#### [YOUR TASK]
Return all lines in the data where the string "agent" can be found.

*** SOURCE DATA ***

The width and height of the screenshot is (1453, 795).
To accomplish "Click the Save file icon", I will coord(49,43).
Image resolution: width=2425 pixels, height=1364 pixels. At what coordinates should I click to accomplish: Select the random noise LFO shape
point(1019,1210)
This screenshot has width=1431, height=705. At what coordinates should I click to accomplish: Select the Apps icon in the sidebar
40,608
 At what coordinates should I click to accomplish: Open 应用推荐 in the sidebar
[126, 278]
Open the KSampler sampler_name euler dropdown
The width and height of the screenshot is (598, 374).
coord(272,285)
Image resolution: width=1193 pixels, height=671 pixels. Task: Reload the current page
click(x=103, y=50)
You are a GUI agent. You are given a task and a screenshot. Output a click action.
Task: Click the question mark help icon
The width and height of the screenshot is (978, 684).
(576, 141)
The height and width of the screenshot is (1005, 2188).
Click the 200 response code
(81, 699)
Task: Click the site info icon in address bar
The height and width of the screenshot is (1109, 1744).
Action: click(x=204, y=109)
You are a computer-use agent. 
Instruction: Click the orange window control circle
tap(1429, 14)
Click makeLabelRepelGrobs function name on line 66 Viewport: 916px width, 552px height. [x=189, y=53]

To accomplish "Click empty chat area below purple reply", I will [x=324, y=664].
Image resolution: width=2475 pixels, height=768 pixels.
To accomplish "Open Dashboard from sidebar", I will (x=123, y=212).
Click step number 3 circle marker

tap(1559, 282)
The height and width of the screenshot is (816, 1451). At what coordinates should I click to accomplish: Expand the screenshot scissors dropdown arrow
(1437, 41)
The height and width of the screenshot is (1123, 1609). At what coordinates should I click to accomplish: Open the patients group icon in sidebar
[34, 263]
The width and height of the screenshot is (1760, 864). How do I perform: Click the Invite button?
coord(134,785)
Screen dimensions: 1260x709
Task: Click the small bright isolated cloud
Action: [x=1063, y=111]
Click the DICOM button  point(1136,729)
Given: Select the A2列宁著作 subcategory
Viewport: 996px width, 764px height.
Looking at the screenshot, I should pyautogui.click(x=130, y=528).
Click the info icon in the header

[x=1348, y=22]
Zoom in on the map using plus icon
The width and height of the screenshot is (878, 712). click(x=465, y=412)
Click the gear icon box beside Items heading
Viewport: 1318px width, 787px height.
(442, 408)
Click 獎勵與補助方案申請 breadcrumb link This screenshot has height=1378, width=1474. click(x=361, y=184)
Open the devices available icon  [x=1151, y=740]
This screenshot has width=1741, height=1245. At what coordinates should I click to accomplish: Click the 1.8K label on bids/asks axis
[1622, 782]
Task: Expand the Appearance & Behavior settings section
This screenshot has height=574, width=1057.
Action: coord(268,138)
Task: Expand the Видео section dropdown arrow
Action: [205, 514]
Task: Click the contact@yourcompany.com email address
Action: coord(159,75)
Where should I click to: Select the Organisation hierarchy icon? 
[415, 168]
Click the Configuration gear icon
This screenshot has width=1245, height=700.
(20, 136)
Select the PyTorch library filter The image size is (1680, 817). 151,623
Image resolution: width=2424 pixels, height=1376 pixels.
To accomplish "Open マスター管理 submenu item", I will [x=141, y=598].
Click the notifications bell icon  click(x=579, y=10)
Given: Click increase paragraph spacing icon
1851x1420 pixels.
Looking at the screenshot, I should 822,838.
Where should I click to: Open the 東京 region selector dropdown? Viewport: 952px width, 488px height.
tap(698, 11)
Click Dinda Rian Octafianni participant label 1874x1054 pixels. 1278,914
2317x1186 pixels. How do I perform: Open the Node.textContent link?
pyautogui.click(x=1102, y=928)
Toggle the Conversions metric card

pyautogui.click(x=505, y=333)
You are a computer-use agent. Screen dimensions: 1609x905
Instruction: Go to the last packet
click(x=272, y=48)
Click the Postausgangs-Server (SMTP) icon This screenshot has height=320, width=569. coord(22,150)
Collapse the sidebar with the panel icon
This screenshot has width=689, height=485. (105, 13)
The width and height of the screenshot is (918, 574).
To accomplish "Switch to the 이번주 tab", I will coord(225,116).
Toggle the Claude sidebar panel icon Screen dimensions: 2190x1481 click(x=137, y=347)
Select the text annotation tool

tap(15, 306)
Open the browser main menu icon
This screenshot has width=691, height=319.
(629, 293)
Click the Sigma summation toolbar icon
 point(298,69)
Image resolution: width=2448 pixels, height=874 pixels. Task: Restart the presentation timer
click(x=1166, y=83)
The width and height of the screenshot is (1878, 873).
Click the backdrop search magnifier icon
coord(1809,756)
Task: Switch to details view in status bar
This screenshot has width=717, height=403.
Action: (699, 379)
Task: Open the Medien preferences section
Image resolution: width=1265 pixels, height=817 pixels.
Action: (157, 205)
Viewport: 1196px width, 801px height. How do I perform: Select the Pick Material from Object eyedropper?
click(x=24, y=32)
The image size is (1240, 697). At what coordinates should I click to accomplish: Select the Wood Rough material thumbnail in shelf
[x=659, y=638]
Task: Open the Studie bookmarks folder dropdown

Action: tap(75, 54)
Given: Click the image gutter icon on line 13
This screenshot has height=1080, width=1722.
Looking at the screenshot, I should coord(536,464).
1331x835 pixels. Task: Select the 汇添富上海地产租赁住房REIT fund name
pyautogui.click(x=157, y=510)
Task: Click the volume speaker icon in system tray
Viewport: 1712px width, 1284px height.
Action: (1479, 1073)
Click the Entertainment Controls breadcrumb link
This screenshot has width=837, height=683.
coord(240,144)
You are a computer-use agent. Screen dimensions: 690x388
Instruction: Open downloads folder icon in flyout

*** End of SOURCE DATA ***

#### [WRITTEN ANSWER]
You are a GUI agent. You are given a task and a screenshot. Output a click action.
You are a computer-use agent. 
You are a computer-use agent. Screen dimensions: 1609x905
You are a computer-use agent. Screen dimensions: 690x388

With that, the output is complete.